I could look around the shops. Not for five hours. I could do that for about forty minutes. I could have something to eat, half an hour, another forty minutes, that’s one hour twenty minutes, then I’ve got another three hours and forty to fill. Uh, three hours and forty, I could play on some of the games in the arcade. Say I could do that for half an hour, if I played slowly at low levels. Got another three hours to fill, have another drink, coffee or something for … ten minutes, that’s … I’m pushing it, really pushing it. I could browse in Smiths for … if they don’t move me on, I could do that for an hour … It’s not going to happen, is it? Whichever way you look at it, it doesn’t add up. Hmm, right … Bloody hell. What to do? What to do?

I would imagine that the line about browsing in Smiths came from the endless hours I’d spent in the Hounslow branch. Once at the safari park, Keith begins to wonder why the plane is delayed.

They never tell you why a plane is delayed, have you noticed that? They never … give a reason. Keep you in the dark. Technical fault, could be, um, maybe it’s a hijack situation … [PAUSE] Imagine how stressful that is, eh? Terrible. A hijack situation. Very stressful. I mean, in the old days with the propeller planes, the smaller planes, it was much easier. You would stand at the end of one aisle, wave your gun about, show who was boss. Nowadays with the bigger planes you can have three or four aisles, different sections, how do you police it? Um, you know, do you, do you treat people differently because they’re in different sections, are you a little less cruel to the people in First Class? I mean, you’re no fool, you know they’ve paid more. [PAUSE] You imagine, delivering a bomb somewhere, I mean you’ve got the bomb with you, could go off at any time, you’ve got to remember the secret code to alert the media, and I dare say you’re not allowed to … I wouldn’t imagine they encourage you to write it down. Like a PIN number, you’ve probably got to memorize it. [PAUSE] At any moment ‘ba-boom’. [PAUSE] It’s the modern curse, you see, stress. Doesn’t matter what you do really, if you’re a terrorist or a doctor. Or a zebra.

A little later, Keith is parked near some passing camels and is prompted into a memory of his parents.
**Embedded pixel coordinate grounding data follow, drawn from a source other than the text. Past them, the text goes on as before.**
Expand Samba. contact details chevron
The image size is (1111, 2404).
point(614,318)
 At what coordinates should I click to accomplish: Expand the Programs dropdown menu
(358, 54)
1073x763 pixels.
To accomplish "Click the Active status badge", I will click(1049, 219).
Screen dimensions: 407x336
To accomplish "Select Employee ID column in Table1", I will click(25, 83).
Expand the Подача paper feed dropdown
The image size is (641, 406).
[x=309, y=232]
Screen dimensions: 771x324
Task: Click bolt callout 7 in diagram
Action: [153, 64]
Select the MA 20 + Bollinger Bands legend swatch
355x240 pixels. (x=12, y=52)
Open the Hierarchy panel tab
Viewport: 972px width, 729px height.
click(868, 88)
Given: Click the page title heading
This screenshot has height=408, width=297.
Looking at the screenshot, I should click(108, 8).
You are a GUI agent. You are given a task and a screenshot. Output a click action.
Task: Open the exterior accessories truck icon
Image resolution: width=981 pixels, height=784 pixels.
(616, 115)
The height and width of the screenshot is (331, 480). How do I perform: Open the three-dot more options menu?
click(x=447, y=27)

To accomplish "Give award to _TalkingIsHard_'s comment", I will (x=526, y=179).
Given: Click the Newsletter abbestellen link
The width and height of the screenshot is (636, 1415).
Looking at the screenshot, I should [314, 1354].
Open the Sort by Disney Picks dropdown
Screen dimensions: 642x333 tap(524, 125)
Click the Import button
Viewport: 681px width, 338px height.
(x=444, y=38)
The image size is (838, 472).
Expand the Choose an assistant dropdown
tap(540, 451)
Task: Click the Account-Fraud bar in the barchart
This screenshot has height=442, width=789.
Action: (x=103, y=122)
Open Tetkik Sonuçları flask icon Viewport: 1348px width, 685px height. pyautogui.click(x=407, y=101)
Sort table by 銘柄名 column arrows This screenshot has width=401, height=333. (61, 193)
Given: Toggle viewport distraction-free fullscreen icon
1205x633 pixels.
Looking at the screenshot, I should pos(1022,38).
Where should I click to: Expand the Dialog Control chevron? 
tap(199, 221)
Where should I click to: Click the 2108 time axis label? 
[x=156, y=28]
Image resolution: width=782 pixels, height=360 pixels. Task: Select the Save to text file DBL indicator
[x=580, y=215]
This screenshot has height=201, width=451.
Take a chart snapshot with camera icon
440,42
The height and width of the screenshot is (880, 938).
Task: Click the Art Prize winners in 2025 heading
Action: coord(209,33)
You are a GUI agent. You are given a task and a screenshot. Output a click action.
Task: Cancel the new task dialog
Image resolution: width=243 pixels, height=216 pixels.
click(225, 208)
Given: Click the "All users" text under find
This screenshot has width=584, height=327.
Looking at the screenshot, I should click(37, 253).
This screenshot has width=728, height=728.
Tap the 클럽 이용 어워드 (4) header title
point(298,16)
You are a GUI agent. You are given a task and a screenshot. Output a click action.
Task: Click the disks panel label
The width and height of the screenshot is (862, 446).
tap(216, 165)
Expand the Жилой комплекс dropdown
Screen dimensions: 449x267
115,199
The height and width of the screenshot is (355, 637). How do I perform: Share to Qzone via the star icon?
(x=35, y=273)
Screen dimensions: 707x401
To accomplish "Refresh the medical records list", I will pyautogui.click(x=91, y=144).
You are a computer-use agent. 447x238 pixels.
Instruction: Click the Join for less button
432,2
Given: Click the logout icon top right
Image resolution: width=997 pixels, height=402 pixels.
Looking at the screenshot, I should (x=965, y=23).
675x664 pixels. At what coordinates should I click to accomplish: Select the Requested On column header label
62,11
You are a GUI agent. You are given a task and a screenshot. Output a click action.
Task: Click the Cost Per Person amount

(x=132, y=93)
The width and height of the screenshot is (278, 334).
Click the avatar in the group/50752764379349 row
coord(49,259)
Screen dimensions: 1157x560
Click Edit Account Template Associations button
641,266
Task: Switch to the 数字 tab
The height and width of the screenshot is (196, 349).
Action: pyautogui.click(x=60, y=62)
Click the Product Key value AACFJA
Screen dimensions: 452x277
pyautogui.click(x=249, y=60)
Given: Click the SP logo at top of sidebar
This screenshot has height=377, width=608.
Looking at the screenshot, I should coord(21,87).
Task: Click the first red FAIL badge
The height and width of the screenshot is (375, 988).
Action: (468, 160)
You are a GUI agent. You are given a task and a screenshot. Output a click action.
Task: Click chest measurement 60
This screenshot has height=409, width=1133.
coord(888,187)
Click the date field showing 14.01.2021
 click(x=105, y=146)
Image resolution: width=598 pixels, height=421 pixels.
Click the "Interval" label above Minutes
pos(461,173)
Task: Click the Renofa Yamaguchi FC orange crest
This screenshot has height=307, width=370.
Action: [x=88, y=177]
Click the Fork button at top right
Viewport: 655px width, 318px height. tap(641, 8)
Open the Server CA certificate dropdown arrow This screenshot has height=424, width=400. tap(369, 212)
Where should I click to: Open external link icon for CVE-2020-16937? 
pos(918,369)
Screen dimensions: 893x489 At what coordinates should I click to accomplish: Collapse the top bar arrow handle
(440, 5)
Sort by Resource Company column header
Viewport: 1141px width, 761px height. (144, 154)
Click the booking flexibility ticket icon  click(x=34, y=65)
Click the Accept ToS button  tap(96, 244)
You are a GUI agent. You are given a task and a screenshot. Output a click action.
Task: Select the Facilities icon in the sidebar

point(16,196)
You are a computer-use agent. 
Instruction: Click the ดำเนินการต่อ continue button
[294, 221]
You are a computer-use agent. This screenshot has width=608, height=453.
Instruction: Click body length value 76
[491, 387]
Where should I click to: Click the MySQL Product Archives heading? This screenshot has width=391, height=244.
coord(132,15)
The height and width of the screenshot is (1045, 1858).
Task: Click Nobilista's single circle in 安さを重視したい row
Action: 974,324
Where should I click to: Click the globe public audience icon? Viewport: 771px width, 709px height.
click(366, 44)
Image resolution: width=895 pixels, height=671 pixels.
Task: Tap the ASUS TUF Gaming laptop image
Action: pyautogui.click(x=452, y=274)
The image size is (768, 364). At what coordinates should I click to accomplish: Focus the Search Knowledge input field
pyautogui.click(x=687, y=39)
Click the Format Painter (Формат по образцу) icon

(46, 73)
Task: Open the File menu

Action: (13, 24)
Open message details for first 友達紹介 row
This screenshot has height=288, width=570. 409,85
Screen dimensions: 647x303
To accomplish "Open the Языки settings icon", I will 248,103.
See these camels now, I’m told they mate for life. Smashing. Like my mum and dad, really, they mated for life … literally. I mean Mum … Mum died on … the Thursday, in hospital [PAUSE] and then the following Monday, Dad shot himself.

The idea of the gun had been planted in episode two, when Keith drives to Cardiff with the weapon that had belonged to his father and uses the telescopic sight to spy on Marion and Geoff. The safari-park episode is a good example of how we would often create material on the hoof. On arriving at the park, we discovered that there were no monkeys (they had all been shot after contracting a virus). We came up with a lovely little moment for Keith as he sits eating biscuits in the car park and reflects on the news.